34º DomingoJesucristo Rey del universo
Evangelio: Juan 18, 33b-37
«El rey de los judíos»: con esta acusación, los sacerdotes
del Templo lograron convencer a Pilato de que Jesús era un líder peligroso que amenazaba
el poder romano y que había que condenarlo a muerte.
En el diálogo que reproduce el evangelio de Juan vemos las
serias dudas de Pilato: ¿De verdad ese hombre callado, maltratado y de mirada
profunda, del que hasta ahora no había tenido noticia, es un peligro para Roma?
¿Ese hombre tiene pretensiones de realeza? Pilato pregunta a Jesús directamente
para cerciorarse de dictar una justa sentencia. Y Jesús replica y le viene a
decir: ¿De dónde sale esto? ¿Lo crees tú o es que otros te lo han dicho?
Pilato le inquiere de nuevo, ¿Qué has hecho? La respuesta de
Jesús no puede ser más clara, y echa por tierra cualquier intento de politizar
la figura de Jesús. «Mi reino no es de este mundo», le dice. Su realeza no
tiene nada que ver con el poder mundano, con la ambición de poder, o con el
deseo de gobernar sobre su pueblo para hacer justicia. Nada más lejos de su
intención. El reino de Jesús es el alma humana, el reino de Dios, y su único
poder es el amor capaz de convertir los corazones más duros.

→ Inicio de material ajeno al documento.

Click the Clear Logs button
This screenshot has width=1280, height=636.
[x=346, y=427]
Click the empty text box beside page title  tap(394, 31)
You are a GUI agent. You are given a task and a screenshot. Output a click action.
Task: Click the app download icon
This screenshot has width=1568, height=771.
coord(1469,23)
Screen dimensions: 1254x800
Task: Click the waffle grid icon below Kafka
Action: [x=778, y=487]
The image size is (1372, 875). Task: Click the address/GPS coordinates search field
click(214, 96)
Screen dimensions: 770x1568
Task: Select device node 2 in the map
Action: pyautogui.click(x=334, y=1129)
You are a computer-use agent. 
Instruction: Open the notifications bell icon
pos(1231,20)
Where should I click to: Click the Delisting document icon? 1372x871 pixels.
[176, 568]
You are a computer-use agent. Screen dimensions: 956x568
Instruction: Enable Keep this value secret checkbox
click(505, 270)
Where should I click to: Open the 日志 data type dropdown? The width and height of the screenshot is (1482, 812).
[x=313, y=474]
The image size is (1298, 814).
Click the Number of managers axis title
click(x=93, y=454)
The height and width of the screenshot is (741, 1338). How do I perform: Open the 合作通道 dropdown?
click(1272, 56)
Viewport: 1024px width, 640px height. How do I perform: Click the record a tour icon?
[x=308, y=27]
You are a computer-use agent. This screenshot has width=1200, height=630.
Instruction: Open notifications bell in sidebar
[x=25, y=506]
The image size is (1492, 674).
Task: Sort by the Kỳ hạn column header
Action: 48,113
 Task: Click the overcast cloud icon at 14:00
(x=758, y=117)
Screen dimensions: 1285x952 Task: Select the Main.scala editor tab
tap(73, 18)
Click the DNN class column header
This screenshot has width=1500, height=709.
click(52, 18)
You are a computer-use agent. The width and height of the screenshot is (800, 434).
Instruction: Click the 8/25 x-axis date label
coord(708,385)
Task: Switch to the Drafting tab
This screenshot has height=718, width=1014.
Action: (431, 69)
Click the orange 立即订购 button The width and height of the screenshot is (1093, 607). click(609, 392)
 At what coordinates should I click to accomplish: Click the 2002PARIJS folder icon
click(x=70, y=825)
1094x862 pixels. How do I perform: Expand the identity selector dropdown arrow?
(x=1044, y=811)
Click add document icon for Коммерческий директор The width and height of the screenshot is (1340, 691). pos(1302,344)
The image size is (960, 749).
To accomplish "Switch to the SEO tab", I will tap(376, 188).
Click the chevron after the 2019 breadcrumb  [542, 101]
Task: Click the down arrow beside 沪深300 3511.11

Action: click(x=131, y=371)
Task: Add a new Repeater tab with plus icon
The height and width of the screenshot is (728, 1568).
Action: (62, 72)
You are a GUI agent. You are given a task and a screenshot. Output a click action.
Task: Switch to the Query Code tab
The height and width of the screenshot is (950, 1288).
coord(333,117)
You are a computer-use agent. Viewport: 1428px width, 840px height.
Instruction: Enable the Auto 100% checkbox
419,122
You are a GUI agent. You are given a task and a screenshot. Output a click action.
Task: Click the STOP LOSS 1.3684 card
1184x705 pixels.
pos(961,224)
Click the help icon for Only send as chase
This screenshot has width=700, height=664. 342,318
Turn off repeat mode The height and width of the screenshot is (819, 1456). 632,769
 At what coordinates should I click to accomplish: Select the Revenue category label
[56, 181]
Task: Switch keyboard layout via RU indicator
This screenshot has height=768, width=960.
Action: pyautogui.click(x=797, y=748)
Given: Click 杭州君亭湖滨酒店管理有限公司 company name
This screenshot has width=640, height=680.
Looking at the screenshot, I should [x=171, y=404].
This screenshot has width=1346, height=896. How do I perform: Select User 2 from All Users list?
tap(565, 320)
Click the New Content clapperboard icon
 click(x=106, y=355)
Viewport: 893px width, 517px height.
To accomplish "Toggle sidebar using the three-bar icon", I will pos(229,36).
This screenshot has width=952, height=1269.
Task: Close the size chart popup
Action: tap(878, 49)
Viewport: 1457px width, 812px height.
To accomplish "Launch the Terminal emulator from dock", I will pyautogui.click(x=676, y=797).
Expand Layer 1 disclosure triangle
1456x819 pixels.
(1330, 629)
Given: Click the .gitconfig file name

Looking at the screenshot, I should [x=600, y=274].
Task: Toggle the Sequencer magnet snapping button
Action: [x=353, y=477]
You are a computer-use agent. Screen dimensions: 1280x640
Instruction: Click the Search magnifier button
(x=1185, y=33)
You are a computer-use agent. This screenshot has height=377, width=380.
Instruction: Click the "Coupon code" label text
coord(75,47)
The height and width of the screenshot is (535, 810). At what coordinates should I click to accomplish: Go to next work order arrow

Pilato intuye algo, por eso teme, pero no llega a comprender
la verdad. Los sacerdotes que han entregado a Jesús saben algo más, y por eso
también temen. Porque la verdad que Jesús trae derrumba su sistema de rituales,
normas y costumbres gracias al cual viven y exprimen al pueblo, enriqueciéndose
y ganando poder. Por eso necesitan acabar con él, y por eso necesitan que sea
Pilato quien le condene. Porque, si Jesús muere como profeta, el pueblo que lo
ama lo venerará y aún podría rebelarse. Pero
si Jesús muere como un sedicioso, un criminal político (hoy diríamos, un
terrorista), su buena fama se perderá, su muerte será vergonzosa y su nombre caerá
en el olvido.
Jesús renuncia al poder. Su trono es la cruz; su corona es
una tiara de espinas; las manos que empuñan el cetro serán clavadas y
desgarradas; morirá como un delincuente. Sin ejército que lo defienda: sus
propios seguidores lo abandonan y lo dejan solo. Apenas quedan a su lado unas
pocas mujeres y el discípulo amado, que sólo pueden mirar de lejos y llorar.
Pero Dios siempre tiene un plan reservado. De la muerte
cruel, injusta y vergonzosa, su hijo saldrá victorioso a una vida imperecedera.
Esta es la respuesta de Dios ante el mal del mundo: no va a castigar a los homicidas
que matan a su hijo, va a derrotar a la misma muerte. Por eso san Pablo y el
Apocalipsis, recogiendo las imágenes proféticas de Daniel, explican que Dios
Padre lo coloca a su derecha, como un rey coloca a su heredero junto al trono,
envuelto en gloria. Es una visión triunfante que a los creyentes perseguidos,
que sufrieron y algunos murieron por su fe, los llenaba de esperanza.
En la fiesta de «Cristo Rey» podemos caer en dos extremos
que se alejan del evangelio. Podemos politizar a Jesús, en un sentido u otro.
Algunos quieren ver la realeza de Jesús como un poder sobre el mundo, encarnado
en las instituciones eclesiales o humanas que legitiman su autoridad en Dios.
Otros quieren ver a Jesús como el guerrillero rebelde contra Roma, cabecilla de
una revolución de pobres donde los grandes serán abatidos, pero con la fuerza
de la violencia, que no deja de ser otro poder. Tanto uno como otro «Cristo» justificaría
el uso de la fuerza, incluso de las armas, para conseguir implantar el reino de
Dios en la tierra. Las dos posiciones son desviaciones y se alejan de este
Jesús que, ante Pilato, afirma que su reino no es de este mundo.
Hoy celebramos esta realeza de Jesús: el don de su vida resucitada, un don que quiere compartir con todos nosotros. Es una realeza fundamentada en su firme unión con Dios; en la entrega hasta el límite, en el amor sin medida, en la renuncia al poder.